Re: [PATCH V4 05/18] iommu/ioasid: Redefine IOASID set and allocation APIs

From: Jason Gunthorpe
Date: Wed Apr 28 2021 - 11:00:31 EST


On Wed, Apr 28, 2021 at 10:58:29AM +1000, David Gibson wrote:
> On Tue, Apr 27, 2021 at 02:12:12PM -0300, Jason Gunthorpe wrote:
> > On Tue, Apr 27, 2021 at 03:08:46PM +1000, David Gibson wrote:
> > > > Starting from a BDF the general pseudo code is:
> > > > device_name = first_directory_of("/sys/bus/pci/devices/BDF/vfio/")
> > > > device_fd = open("/dev/vfio/"+device_name)
> > > > ioasidfd = open("/dev/ioasid")
> > > > ioctl(device_fd, JOIN_IOASID_FD, ioasidfd)
> > >
> > > This line is the problem.
> > >
> > > [Historical aside: Alex's early drafts for the VFIO interface looked
> > > quite similar to this. Ben Herrenschmidt and myself persuaded him it
> > > was a bad idea, and groups were developed instead. I still think it's
> > > a bad idea, and not just for POWER]
> >
> > Spawning the VFIO device FD from the group FD is incredibly gross from
> > a kernel design perspective. Since that was done the struct
> > vfio_device missed out on a sysfs presence and doesn't have the
> > typical 'struct device' member or dedicated char device you'd expect a
> > FD based subsystem to have.
> >
> > This basically traded normal usage of the driver core for something
> > that doesn't serve a technical usage. Given we are now nearly 10 years
> > later and see that real widely deployed applications are not doing
> > anything special with the group FD it makes me question the wisdom of
> > this choice.
>
> I'm really not sure what "anything special" would constitute here.

Well, really anything actually. All I see in, say, dpdk, is open the
group fd, get a device fd, do the container dance and never touch the
group fd again or care about groups in any way. It seems typical of
this class of application.

If dpdk is exposing other devices to a risk it certainly hasn't done
anything to make that obvious.

> > Okay, that is fair, but let's solve that problem directly. For
> > instance netlink has been going in the direction of adding a "extack"
> > from the kernel which is a descriptive error string. If the failing
> > ioctl returned the string:
> >
> > "cannot join this device to the IOASID because device XXX in the
> > same group #10 is in use"
>
> Um.. is there a sane way to return strings from an ioctl()?
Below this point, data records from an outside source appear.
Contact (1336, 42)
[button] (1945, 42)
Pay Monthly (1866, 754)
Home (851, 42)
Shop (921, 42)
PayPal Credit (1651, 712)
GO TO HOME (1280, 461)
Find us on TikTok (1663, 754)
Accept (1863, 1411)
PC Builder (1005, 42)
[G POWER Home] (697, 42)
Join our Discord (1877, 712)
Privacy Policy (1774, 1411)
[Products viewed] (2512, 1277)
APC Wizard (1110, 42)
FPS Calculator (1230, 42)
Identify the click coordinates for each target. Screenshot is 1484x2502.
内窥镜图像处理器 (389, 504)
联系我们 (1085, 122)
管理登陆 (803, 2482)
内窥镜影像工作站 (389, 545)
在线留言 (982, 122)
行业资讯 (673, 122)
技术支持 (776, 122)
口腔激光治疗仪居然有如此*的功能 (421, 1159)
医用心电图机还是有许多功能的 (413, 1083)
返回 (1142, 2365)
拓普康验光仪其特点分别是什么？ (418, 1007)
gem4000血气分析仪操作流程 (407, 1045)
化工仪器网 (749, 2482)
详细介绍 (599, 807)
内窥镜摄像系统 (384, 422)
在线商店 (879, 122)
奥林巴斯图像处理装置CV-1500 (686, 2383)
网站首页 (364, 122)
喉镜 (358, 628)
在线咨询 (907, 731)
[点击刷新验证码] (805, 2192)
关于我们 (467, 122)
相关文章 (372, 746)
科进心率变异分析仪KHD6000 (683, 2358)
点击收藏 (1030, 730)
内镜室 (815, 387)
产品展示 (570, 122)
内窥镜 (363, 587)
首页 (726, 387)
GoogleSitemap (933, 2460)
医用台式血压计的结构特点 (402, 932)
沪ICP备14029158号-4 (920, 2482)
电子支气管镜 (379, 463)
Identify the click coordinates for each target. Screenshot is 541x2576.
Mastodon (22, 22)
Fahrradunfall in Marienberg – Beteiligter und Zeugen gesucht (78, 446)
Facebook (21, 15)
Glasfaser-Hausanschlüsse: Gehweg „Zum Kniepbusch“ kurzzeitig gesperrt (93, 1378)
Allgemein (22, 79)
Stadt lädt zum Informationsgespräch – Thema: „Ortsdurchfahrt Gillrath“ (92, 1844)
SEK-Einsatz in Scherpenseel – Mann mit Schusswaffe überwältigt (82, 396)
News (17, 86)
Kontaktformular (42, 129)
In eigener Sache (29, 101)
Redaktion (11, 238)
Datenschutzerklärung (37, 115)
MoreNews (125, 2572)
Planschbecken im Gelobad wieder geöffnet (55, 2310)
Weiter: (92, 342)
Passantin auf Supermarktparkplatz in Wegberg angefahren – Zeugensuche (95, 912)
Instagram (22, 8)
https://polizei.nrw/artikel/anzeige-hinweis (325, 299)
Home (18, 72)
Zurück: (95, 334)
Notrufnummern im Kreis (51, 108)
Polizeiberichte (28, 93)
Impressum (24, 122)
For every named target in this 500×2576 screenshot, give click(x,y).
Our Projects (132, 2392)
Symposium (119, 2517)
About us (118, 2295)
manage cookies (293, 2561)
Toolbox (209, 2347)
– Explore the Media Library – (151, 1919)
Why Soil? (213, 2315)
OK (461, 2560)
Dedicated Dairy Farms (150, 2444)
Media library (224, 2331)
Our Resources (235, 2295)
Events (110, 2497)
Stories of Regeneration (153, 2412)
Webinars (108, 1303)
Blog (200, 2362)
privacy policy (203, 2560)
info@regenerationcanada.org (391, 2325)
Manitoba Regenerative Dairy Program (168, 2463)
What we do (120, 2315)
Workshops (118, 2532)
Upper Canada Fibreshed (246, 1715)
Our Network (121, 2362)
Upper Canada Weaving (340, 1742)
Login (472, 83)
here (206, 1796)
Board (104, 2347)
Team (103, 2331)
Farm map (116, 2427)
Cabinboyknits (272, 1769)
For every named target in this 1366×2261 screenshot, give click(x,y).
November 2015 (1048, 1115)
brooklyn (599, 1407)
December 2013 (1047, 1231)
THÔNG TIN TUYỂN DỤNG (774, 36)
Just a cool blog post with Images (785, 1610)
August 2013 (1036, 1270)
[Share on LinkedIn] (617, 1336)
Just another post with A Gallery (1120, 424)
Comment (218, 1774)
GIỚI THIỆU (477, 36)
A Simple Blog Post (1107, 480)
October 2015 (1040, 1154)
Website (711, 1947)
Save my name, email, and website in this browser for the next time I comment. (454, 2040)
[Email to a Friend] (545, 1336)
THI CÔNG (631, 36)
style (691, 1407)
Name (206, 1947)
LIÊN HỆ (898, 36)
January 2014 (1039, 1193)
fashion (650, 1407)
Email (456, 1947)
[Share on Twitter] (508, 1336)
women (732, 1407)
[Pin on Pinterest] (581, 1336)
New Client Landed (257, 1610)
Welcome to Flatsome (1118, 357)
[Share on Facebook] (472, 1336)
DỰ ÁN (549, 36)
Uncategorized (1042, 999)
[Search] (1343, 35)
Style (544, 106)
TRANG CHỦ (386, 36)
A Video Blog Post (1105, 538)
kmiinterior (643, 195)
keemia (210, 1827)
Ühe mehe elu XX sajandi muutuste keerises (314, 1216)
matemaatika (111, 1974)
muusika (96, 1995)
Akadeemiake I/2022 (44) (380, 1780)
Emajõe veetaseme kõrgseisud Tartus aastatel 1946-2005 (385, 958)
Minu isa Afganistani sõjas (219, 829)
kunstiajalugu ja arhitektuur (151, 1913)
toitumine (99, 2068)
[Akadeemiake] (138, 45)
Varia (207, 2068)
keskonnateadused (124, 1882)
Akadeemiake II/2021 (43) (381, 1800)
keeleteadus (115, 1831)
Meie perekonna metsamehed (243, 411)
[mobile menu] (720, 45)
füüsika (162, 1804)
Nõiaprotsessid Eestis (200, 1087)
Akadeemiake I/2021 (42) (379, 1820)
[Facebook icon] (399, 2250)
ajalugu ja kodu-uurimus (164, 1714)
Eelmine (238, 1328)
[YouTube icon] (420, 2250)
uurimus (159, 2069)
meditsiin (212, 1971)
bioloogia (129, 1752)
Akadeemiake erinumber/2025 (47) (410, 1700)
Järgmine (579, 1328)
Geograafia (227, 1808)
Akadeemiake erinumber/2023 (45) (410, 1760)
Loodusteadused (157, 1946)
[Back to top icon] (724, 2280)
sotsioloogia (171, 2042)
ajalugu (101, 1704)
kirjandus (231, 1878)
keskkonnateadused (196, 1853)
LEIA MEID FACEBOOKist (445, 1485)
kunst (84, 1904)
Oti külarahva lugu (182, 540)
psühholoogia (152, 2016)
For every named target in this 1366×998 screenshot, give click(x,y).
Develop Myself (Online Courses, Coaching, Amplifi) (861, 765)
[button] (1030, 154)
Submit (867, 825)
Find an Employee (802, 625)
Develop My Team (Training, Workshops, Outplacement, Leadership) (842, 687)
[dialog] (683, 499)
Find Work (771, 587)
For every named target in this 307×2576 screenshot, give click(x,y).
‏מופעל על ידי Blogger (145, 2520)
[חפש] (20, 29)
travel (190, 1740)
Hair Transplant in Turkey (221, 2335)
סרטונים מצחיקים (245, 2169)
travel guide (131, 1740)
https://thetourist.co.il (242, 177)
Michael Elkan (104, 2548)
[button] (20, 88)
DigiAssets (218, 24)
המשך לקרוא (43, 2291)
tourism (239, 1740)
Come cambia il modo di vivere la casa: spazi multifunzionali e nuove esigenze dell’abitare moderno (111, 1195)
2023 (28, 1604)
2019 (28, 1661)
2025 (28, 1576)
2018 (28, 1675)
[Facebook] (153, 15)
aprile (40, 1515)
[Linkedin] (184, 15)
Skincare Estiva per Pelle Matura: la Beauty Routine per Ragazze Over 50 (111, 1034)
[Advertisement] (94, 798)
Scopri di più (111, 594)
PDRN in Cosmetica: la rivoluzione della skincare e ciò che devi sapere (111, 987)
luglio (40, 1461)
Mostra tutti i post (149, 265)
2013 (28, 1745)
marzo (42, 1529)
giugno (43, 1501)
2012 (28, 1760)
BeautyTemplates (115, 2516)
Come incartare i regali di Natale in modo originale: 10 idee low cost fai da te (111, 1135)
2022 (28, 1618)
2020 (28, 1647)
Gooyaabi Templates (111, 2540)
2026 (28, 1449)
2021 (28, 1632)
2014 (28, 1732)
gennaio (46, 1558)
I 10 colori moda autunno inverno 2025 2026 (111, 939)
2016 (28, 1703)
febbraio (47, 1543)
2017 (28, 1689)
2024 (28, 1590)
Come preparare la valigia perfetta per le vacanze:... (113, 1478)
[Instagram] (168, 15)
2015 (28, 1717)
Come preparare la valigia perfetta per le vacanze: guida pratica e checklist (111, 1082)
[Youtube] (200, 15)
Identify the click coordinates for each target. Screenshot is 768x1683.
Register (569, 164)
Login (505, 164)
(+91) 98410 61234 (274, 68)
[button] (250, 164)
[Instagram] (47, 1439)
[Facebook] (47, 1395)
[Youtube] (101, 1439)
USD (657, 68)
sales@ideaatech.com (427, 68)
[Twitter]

Yes, it can be done, a string buffer pointer and length in the input
for instance.

> Getting the device fds from the group fd kind of follows, because it's
> unsafe to do basically anything on the device unless you already
> control the group (which in this case means attaching it to a
> container/ioasid). I'm entirely open to ways of doing that that are
> less inelegant from a sysfs integration point of view, but the point
> is you must manage the group before you can do anything at all with
> individual devices.

I think most likely VFIO is going to be the only thing to manage a
multi-device group.

I see things like VDPA being primarily about PASID, and an IOASID that
is matched to a PASID is inherently a single device IOMMU group.

> I don't see why. I mean, sure, you don't want explicitly the *vfio*
> group as such. But IOMMU group is already a cross-subsystem concept
> and you can explicitly expose that in a different way.

Yes, and no, the kernel drivers in something like VDPA have decided
what device and group they are in before we get to IOASID. It is
illogical to try to retro-actively bolt in a group concept to their
APIs.

> Again, I realy think this is necessary complexity. You're right that
> far too little of the userspace properly understands group
> restrictions.. but these come from real hardware limitations, and I
> don't feel like making it *less* obvious in the interface is going to
> help that.

The appeal of making it less obvious is we can have a single
simplified API flow so that an application that doesn't understand or
care about groups can have uniformity.

Jason